Als sie 18 wurde, konnte Nora Mettler zu einer Bekannten ziehen, der ehemaligen Pflegemutter ihrer Schwester. «Das fühlte sich an wie eine unendlich grosse Befreiung. Endlich konnte ich tun, was ich wollte!» Nora Mettler ging zwei Jahre lang «chronisch» in den Ausgang, wie sie sagt. Lernte ihren ersten Freund kennen und stellte alle drei Monate ihr Zimmer um. «Das Letzte, was wir Care Leaver wollen, ist Mitleid!», sagt sie. «Die Karten, die ich in die Hand bekommen habe, sind nicht so gut wie bei anderen, und es läuft immer noch sehr vieles schief. Aber was man daraus macht, ist nicht in Stein gemeisselt!»

Nach dem Austritt geriet Nora Mettler in eine Krise. Weil sie vom Lehrlingslohn als Kleinkinderzieherin nicht leben konnte, musste sie Sozialhilfe beantragen. «Das war so etwas von entwürdigend.» Daneben jobbte sie in Bars und Clubs, doch auch so reichte das Geld immer nur knapp. Von der SBB erhielt sie Rechnungen über 1000 Franken für Bussen wegen Schwarzfahrens, die sich seit ihrer Kindheit angesammelt hatten. Auch die Krankenkasse mahnte bald eine Summe von 1500 Franken an, weil sie ihre Rechnungen nicht bezahlt hatte. «Da dachte ich, mir fällt die Welt auf den Kopf.» Auf die Herausforderungen eines selbständigen Lebens hatte sie keines der über 20 Heime vorbereitet.

Alexandra Wälti ist Sozialarbeiterin und hat selber mehrere Jahre in einem Kinderheim gearbeitet. Sie sagt: «Es geht um die Frage, welche Ziele die Heime verfolgen. Sollen Kinder einfach untergebracht werden oder vielmehr ihr Potential entfalten und auf ein eigenständiges Leben vorbereitet werden?» Wälti moderiert seit zwei Jahren das Care-Leaver-Netzwerk Basel. Eine Gruppe, die vor zwei Jahren aus einer Initiative der Fachhochschule Nordwestschweiz heraus entstanden ist. Hier sollen die jungen Erwachsenen unkompliziert Hilfe finden und sich gegenseitig unterstützen.
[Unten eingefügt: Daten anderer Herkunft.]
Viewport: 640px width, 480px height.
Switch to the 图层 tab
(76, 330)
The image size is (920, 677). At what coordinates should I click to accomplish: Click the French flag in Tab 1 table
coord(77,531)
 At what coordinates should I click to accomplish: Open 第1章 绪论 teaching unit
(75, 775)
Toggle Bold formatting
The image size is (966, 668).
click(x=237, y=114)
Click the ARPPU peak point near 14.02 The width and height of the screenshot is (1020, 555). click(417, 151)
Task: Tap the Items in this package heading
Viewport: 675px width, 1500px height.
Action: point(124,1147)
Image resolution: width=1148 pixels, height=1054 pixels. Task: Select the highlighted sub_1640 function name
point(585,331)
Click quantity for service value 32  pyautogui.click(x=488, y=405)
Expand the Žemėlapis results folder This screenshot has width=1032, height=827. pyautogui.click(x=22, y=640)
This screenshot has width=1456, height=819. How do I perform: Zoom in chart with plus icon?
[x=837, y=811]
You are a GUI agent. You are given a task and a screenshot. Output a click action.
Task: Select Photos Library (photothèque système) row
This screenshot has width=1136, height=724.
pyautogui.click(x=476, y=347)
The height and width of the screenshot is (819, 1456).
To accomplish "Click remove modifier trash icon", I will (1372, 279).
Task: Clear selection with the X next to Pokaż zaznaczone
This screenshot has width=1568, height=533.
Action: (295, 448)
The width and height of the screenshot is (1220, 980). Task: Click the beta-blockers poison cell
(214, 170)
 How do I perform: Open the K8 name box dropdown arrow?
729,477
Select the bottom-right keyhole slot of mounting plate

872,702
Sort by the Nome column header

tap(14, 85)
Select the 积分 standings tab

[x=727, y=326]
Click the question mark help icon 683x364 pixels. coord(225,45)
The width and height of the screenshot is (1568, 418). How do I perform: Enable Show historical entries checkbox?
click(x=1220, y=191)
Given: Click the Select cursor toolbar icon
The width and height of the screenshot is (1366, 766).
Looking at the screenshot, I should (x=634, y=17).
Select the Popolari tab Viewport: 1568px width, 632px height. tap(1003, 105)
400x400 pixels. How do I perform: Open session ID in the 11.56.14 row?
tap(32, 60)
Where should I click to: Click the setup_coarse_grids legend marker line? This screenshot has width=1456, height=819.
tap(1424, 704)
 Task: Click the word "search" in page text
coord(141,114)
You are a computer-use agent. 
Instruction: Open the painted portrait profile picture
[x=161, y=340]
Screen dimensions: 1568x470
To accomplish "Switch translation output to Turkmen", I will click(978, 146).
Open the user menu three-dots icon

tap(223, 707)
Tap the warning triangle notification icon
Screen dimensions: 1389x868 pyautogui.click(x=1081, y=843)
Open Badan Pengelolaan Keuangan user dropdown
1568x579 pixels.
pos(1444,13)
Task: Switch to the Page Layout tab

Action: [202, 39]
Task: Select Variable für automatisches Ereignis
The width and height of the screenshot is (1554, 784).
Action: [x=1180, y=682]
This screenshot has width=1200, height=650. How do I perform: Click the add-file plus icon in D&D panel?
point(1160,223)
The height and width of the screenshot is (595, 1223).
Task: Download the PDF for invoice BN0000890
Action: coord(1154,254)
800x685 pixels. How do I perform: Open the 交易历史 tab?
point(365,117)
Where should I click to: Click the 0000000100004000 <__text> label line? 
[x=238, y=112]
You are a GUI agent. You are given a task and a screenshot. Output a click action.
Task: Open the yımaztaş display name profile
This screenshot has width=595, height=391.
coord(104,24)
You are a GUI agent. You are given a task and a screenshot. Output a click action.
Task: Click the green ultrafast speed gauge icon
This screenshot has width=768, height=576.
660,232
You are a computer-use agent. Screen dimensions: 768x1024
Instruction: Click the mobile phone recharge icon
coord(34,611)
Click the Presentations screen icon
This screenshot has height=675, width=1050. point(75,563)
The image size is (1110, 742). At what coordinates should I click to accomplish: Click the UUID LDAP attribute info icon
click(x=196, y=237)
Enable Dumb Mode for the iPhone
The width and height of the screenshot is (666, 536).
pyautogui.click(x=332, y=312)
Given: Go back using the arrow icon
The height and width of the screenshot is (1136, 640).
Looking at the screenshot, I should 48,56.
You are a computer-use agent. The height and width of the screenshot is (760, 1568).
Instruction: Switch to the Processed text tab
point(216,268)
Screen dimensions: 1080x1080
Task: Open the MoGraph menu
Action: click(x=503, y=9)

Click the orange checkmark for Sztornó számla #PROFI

Ein ähnliches Netzwerk ist vergangenes Jahr auf Initiative der ZHAW auch im Raum Zürich entstanden. «Ich hole die jungen Erwachsenen als Expertinnen und Experten ab. Die haben alle genug davon, sich als Problem behandeln zu lassen», sagt Wälti. Viele merkten erst im Austausch, dass sie mit ihren Schwierigkeiten nicht alleine sind. «Das kann sehr ermächtigend wirken», so Wälti. Rückblickend würde sie selbst heute als Sozialarbeiterin auch vieles anders machen, sagt sie: Die Jugendlichen besser vorbereiten, mehr Freiräume schaffen.

Im Leben von Gael Plo und Nora Mettler ist mittlerweile etwas Ruhe eingekehrt. Gael Plo hat vor wenigen Wochen die Berufsmatur erfolgreich beendet. Im Herbst beginnt er ein Praktikum in einer Personalabteilung, kommendes Jahr möchte er ein Wirtschaftsstudium anfangen. Nora Mettler schliesst gerade ihre zweite Ausbildung als Kaufmännische Angestellte ab und plant eine Weiterbildung an der KV Business School. Beide gehören zu jenen, die noch Glück hatten. Das sagen sie selber über sich. In ihren Fällen war es die Hilfe von einzelnen Menschen, die sie vor einem tieferen Sturz bewahrte. Nora Mettlers ehemalige Beiständin unterstützte sie privat lange über den 18. Geburtstag hinaus. Zudem fand sie bei der ehemaligen Pflegemutter ihrer Schwester ein gutes Zuhause. Bei Gael Plo war es unter anderen ein ehemaliger Sozialarbeiter, der ihm von seinem Privatkonto Geld vorschoss, um die dringendsten Rechnungen zu begleichen. Beide beteiligen sich zudem am Aufbau der Care-Leaver-Netzwerke, wo sie auch selber Unterstützung finden.